Bennett’s Smart Argument Needed A Smart Judge

Wearing his official Houston oral argument cowboy boots, Mark Bennett stood at the podium on the sixth floor of the Georgia Supreme Court to argue that a law criminalizing dirty talk to kids was unconstitutional.  He was ready to fight.

His argument was legally beyond reproach, all speech that does not fall within a category established by the Supreme Court of the United States of unprotected speech is free speech.  If it’s free speech, it cannot be criminal to utter it.

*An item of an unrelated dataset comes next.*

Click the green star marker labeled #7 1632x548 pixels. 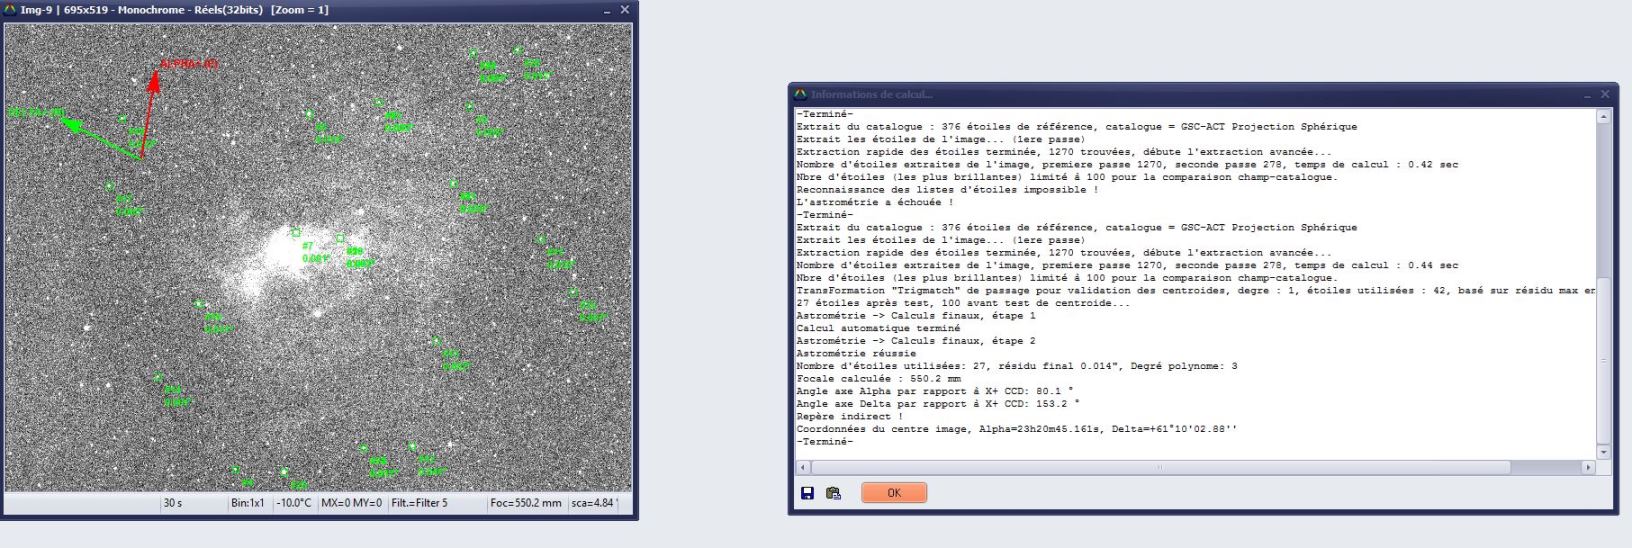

But the Georgia law had great emotional appeal. Talking dirty to kids on the internet is hardly something most of us would find acceptable.  Certainly not valuable.  What about the children?  What about the harm done to them? Was the Georgia legislature not empowered, not required, to protect the children from predators who would seek sexual gratification from talking dirty to kids?

This is where the law is at its best and worst.  This is where reason and emotion clash.  While judges may be smart, they are also human.  Nobody can turn a blind eye to some of the awful things that happen online. Nobody feels good about the ugliness that some people do.  And indeed, Bennett’s adversary, Jay Sekulow, went for the feelz.

The argument was, at times, funny and painful.  The one thing an advocate fears most is silence from a bench. We anticipate questions, a discussion, because we’ve already made our argument in as finely honed form as possible in the brief.  To stand there and repeat ourselves is brutal. We’re there for the questions, for the doubts to overcome, for the challenge.  When you rise to argue, you expect a minute or two before being bombarded with questions.

That didn’t happen. There were a few. Then there were none.  Letting the silence fill the room, letting the court absorb what had already been said, Bennett awaited a question before deciding that it was time to sit down.  It came, and then he concluded.

What was critical in the few questions posed was that they reflected a deep understanding of the point he was making.  The questions came from Justice David Nahmias, who demonstrated a mastery of the core First Amendment issue as well as a clear textualist understanding of the poorly written law.

The prosecution’s effort to fudge the language of the law, to apply the intent requirement to whatever clause it wanted, was its second strongest argument to save the law from failing to pass constitutional muster. The first was the appeal to emotion, the “what about the children” argument. By arguing that the law was narrowly drafted by dint of the intent requirement, that the speech involved had something to do with sexual gratification, they hoped it would allow the law to slide through.

Justice Nahmias, however, made clear that he understood the requirements of the English language, that words had meaning, that sentences were constructed in such a way as to have an interrelationship between clauses. When a law was written poorly, such that the intent requirement didn’t apply to the speaker, but to the content of the speech, the court couldn’t pretend otherwise.  It’s the legislature’s duty to write a constitutional law.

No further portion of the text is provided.